Every line of the material must be set down again without alteration.

>>>

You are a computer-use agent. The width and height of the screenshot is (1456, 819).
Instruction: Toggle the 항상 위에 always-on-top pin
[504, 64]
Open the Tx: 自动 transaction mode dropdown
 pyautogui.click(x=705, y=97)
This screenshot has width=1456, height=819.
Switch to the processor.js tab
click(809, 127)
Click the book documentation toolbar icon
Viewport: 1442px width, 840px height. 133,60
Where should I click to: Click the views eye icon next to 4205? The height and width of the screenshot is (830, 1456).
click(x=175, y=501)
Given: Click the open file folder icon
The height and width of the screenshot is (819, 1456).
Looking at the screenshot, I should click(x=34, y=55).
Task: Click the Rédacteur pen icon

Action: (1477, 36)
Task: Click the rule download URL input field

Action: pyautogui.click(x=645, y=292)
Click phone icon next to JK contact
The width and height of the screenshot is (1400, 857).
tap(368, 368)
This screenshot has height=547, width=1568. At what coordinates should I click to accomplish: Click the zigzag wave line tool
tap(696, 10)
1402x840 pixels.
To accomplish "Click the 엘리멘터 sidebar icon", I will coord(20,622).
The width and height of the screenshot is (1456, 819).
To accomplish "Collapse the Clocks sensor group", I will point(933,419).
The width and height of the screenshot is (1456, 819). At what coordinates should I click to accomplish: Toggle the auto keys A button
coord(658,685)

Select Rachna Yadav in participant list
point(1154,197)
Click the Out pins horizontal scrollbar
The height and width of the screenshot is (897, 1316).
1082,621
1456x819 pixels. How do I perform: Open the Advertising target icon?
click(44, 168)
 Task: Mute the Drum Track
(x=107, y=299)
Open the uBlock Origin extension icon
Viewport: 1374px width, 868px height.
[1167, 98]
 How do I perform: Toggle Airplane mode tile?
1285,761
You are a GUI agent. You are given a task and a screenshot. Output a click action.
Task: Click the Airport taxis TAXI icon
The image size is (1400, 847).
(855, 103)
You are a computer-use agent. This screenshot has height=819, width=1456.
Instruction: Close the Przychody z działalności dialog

<<<

> Task answer
You are a computer-use agent. The width and height of the screenshot is (1456, 819).
Instruction: Toggle the 항상 위에 always-on-top pin
[504, 64]
Open the Tx: 自动 transaction mode dropdown
 pyautogui.click(x=705, y=97)
This screenshot has width=1456, height=819.
Switch to the processor.js tab
click(809, 127)
Click the book documentation toolbar icon
Viewport: 1442px width, 840px height. 133,60
Where should I click to: Click the views eye icon next to 4205? The height and width of the screenshot is (830, 1456).
click(x=175, y=501)
Given: Click the open file folder icon
The height and width of the screenshot is (819, 1456).
Looking at the screenshot, I should click(x=34, y=55).
Task: Click the Rédacteur pen icon

Action: (1477, 36)
Task: Click the rule download URL input field

Action: pyautogui.click(x=645, y=292)
Click phone icon next to JK contact
The width and height of the screenshot is (1400, 857).
tap(368, 368)
This screenshot has height=547, width=1568. At what coordinates should I click to accomplish: Click the zigzag wave line tool
tap(696, 10)
1402x840 pixels.
To accomplish "Click the 엘리멘터 sidebar icon", I will coord(20,622).
The width and height of the screenshot is (1456, 819).
To accomplish "Collapse the Clocks sensor group", I will point(933,419).
The width and height of the screenshot is (1456, 819). At what coordinates should I click to accomplish: Toggle the auto keys A button
coord(658,685)

Select Rachna Yadav in participant list
point(1154,197)
Click the Out pins horizontal scrollbar
The height and width of the screenshot is (897, 1316).
1082,621
1456x819 pixels. How do I perform: Open the Advertising target icon?
click(44, 168)
 Task: Mute the Drum Track
(x=107, y=299)
Open the uBlock Origin extension icon
Viewport: 1374px width, 868px height.
[1167, 98]
 How do I perform: Toggle Airplane mode tile?
1285,761
You are a GUI agent. You are given a task and a screenshot. Output a click action.
Task: Click the Airport taxis TAXI icon
The image size is (1400, 847).
(855, 103)
You are a computer-use agent. This screenshot has height=819, width=1456.
Instruction: Close the Przychody z działalności dialog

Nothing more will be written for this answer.